Irony and hardship often arrive simultaneously, a fact that Aid Across Borders workers can fully appreciate in Fernando Leon de Aranoa’s sublimely crafted A Perfect Day (2015), his first English-language Spanish film. Working in a remote part of the Balkans to free a corpse from a well and thus eliminate the threat of water pollution for the locals are Sophie (Melanie Thierry), B (Tim Robbins) and their leader Mambru (Benicio Del Toro). They soon learn all about the incongruency of humour inflicted by a turmoil that you either laugh at or cry in the face of.
A broken rope just as they near completion of lifting the bloated cadaver from the well leaves them exposed by their lack of resources. Attempting to procure another with the aid of their translator Damir (Fedja Stukan) turns into some ordeal as resentment and distrust from local communities keeps them at arm’s length. Along the way they encounter strategically placed dead cows in the middle of the road that may or may not be concealing explosives. They also pick up a young boy, Nikola (Eldar Residovic) who they save from bullies, and receive extra assistance from another Aid worker who also happens to be Mambru’s old flame, Katya (Olga Kurylenko).
Hypocrisy at higher levels of decision making and the often untenable separation of logic from a solution because of infernal reams of red tape form a significant part of the screenplay by Aranoa and Diego Farias, based on a novel by Paula Farias. But these become secondary to the characterisations which carry the film, providing it with texture, form and empathy in the shape of a fully fleshed out ensemble whose interactions are always dramatically engaging and often bleakly humorous. There are few dramatic flourishes or suspenseful moments or even a countdown to a major resolution. But A Perfect Day is no poorer in any way for this lack of attention to conventionality. It makes up for any superficial shortcomings with delicate, humourous interplay and a great deal of heart.
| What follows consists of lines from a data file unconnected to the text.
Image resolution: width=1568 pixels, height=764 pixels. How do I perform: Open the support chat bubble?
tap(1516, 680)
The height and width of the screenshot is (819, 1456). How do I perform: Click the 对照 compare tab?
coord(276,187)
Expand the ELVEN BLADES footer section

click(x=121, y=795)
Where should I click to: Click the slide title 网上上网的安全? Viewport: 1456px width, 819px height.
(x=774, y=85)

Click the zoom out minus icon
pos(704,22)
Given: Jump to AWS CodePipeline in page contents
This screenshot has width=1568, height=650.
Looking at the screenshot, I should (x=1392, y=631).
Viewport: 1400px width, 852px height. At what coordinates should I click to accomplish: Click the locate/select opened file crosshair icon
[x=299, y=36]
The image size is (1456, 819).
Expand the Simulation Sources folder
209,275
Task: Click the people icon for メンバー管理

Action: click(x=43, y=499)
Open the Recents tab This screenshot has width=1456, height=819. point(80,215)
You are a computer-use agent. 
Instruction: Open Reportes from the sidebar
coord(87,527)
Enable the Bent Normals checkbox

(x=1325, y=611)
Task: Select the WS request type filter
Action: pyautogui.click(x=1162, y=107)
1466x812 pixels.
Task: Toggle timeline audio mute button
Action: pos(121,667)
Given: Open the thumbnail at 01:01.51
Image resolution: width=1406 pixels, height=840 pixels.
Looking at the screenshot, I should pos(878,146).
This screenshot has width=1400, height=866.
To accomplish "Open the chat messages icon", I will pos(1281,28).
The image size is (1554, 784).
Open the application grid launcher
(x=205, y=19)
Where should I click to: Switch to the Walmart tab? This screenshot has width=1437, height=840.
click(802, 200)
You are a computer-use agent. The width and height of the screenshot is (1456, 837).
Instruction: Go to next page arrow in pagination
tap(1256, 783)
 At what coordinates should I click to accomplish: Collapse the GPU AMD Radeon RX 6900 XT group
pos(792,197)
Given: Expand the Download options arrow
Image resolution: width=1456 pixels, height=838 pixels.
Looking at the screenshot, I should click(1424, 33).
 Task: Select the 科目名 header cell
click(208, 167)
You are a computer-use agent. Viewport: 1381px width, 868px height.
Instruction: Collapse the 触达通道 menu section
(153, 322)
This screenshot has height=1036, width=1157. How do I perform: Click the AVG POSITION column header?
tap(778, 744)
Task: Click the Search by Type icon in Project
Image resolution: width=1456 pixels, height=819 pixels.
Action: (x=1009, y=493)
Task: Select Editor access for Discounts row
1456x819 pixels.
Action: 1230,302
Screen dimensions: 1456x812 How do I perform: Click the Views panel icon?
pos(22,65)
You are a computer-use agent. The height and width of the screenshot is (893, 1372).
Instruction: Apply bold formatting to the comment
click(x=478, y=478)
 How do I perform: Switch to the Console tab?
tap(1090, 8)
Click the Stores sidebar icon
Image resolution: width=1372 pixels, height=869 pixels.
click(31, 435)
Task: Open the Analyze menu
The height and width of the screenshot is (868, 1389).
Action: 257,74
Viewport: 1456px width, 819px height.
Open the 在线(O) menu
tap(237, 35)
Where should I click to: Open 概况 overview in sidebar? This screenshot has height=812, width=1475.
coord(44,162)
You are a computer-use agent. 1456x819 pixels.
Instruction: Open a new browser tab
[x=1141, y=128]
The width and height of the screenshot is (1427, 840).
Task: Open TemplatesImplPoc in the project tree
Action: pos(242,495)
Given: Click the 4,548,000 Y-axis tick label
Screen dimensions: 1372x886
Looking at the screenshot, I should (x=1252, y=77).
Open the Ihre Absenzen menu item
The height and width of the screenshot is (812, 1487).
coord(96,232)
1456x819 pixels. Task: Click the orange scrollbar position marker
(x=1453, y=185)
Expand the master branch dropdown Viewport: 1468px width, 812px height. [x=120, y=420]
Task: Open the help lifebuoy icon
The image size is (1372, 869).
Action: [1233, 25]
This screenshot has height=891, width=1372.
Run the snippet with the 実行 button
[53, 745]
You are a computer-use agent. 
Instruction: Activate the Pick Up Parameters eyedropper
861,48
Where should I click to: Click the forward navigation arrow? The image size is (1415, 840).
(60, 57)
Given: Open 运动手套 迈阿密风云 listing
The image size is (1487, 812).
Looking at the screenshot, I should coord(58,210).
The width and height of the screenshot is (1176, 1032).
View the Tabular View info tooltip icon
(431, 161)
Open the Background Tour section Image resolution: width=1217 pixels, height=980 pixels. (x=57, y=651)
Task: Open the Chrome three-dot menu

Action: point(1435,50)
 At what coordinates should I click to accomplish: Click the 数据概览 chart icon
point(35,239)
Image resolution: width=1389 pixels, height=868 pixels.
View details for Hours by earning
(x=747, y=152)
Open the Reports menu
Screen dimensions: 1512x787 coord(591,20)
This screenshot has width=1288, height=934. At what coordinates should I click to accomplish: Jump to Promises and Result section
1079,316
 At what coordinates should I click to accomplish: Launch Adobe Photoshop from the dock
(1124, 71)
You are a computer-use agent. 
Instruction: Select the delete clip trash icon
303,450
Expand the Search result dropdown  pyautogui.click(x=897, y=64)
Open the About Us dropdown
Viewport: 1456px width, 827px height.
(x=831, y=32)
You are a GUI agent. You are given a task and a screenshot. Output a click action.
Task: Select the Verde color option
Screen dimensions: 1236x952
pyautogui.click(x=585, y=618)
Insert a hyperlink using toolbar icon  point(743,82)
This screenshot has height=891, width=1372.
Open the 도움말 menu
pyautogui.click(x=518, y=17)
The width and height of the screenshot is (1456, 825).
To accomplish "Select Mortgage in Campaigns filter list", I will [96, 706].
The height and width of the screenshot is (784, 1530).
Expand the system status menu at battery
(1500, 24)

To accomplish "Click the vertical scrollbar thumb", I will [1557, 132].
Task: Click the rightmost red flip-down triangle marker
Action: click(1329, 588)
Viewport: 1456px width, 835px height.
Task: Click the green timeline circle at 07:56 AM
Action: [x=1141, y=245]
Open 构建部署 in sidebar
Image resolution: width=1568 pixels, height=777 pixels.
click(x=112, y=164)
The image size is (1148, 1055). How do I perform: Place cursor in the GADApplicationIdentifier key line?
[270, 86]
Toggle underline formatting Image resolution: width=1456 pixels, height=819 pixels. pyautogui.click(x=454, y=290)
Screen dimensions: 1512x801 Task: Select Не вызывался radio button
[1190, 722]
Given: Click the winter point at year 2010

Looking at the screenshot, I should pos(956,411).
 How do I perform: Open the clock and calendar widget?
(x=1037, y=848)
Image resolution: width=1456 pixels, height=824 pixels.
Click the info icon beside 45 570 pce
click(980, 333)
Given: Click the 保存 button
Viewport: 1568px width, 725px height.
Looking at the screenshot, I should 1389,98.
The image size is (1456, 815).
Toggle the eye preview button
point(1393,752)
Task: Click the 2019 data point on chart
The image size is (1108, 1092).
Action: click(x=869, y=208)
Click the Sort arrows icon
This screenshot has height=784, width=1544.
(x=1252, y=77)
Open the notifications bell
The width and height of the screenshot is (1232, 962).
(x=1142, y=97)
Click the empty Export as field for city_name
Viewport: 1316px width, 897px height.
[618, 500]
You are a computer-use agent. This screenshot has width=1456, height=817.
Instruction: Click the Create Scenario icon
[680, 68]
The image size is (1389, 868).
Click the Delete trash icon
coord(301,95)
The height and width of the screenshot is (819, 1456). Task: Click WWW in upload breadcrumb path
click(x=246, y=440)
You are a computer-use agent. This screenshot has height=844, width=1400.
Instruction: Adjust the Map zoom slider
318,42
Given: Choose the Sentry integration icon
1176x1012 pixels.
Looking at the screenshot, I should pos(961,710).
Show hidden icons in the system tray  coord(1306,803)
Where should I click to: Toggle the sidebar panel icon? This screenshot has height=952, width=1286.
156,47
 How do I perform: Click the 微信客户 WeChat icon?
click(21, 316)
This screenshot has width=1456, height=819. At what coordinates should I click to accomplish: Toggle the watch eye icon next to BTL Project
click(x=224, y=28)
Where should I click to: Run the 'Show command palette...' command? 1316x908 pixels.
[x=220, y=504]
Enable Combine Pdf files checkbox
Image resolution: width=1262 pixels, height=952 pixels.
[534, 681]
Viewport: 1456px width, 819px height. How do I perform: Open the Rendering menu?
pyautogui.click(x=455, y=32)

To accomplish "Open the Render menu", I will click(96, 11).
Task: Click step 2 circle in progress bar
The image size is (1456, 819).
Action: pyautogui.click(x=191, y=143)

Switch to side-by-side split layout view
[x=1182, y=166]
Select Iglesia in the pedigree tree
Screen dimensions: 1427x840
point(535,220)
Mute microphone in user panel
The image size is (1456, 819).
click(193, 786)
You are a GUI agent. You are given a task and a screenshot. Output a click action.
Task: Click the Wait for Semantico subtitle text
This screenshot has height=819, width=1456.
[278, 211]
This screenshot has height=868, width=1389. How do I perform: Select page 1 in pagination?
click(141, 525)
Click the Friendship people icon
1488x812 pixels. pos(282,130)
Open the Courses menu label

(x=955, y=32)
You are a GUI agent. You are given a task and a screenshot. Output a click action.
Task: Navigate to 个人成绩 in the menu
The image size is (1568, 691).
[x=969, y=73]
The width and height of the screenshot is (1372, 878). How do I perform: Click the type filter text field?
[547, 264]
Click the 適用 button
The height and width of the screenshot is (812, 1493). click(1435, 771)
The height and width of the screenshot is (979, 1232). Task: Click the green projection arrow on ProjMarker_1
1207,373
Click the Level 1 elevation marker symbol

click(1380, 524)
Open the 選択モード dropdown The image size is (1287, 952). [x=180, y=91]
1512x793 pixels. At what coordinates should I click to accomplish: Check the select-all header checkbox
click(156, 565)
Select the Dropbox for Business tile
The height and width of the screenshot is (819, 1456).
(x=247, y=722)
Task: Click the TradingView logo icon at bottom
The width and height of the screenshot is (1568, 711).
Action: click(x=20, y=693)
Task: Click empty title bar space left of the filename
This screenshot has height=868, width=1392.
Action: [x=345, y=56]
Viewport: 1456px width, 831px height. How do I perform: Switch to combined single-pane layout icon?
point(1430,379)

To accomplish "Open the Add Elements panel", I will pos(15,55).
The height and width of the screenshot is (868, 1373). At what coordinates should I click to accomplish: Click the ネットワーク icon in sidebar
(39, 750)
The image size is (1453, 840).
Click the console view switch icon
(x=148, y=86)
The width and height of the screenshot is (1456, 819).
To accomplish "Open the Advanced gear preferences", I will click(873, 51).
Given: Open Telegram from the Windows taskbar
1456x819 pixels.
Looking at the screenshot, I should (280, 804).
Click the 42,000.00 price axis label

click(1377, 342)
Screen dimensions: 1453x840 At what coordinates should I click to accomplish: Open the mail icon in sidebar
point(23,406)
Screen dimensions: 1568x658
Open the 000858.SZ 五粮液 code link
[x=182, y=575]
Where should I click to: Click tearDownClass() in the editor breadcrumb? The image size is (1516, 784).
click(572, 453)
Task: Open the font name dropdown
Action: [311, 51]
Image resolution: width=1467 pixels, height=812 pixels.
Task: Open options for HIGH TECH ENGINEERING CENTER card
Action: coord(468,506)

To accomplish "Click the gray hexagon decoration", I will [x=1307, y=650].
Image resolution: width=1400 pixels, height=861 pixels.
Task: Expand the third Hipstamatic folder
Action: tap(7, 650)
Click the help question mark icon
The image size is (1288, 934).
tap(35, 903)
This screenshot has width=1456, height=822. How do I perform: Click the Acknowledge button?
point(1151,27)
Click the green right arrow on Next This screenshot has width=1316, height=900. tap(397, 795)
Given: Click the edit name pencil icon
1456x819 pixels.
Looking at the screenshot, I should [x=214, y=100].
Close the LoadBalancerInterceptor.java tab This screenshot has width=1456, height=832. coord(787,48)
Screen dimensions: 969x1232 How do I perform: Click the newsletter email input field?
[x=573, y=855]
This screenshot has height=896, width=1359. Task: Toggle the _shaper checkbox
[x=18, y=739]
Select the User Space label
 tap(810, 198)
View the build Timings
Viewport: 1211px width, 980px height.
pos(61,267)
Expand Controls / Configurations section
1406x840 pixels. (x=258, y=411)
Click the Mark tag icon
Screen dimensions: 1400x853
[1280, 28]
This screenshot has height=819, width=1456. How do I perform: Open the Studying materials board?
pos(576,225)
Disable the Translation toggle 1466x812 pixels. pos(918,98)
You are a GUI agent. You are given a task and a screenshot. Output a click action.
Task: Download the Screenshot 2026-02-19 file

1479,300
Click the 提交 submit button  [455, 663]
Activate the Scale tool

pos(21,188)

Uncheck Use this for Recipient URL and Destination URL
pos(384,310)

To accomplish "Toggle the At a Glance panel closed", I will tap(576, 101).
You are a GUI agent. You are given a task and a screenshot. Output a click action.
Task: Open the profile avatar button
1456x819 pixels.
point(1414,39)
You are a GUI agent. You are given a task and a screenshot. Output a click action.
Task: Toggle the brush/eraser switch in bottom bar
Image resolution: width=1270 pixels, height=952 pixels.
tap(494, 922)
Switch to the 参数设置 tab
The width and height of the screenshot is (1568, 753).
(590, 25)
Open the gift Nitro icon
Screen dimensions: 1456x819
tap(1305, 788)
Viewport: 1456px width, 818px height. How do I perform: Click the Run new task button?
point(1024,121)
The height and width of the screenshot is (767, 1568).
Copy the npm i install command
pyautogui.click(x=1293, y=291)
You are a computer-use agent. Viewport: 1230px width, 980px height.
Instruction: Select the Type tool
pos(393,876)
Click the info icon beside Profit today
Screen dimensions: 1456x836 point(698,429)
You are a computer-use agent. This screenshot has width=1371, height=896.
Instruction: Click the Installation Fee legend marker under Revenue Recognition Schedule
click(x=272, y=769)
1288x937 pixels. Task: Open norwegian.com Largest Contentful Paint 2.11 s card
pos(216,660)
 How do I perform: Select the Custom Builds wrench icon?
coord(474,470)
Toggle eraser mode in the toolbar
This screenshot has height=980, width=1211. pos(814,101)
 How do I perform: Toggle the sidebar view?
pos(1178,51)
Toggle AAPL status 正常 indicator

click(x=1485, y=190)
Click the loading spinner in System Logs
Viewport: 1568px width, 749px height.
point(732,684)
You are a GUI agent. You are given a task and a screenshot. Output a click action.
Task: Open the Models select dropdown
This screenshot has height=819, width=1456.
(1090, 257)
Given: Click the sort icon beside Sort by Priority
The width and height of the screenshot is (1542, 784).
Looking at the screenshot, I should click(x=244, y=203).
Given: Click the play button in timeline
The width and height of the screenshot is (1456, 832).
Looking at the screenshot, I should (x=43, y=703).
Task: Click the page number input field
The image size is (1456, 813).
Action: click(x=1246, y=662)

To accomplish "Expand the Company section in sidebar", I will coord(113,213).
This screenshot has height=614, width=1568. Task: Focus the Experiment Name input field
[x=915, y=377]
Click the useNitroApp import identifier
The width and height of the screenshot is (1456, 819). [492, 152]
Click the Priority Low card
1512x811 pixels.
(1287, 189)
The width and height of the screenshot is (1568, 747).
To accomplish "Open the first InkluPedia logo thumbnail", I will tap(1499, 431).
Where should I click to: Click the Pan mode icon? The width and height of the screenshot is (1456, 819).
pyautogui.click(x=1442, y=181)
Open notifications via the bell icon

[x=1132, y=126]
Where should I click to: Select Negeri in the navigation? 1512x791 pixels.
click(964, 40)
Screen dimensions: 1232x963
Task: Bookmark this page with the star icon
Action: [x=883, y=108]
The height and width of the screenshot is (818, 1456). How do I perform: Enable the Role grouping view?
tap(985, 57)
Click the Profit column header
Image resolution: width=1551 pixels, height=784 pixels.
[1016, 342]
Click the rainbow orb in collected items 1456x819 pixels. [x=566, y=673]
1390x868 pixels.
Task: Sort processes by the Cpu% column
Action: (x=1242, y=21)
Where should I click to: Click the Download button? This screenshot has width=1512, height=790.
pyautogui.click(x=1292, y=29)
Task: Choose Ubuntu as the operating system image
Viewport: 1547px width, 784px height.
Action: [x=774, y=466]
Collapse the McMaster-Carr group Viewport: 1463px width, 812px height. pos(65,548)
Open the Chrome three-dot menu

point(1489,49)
Aranoa’s lone dubious creative choice may be in saturating the soundtrack with a barrage of rock tracks though it’s hard to deny that certain choices, even if unsubtly deployed, prove effective. The acting is first-rate with the testy relationship between Mambru and Katya accounting for many of the film’s best scenes. Robbins has his best role in years as the carefree B, whilst Thierry is given a few memorable moments as the group’s newcomer, alternating between outrage, fright and bemusement at her co-workers’ often less than unorthodox methods of operation.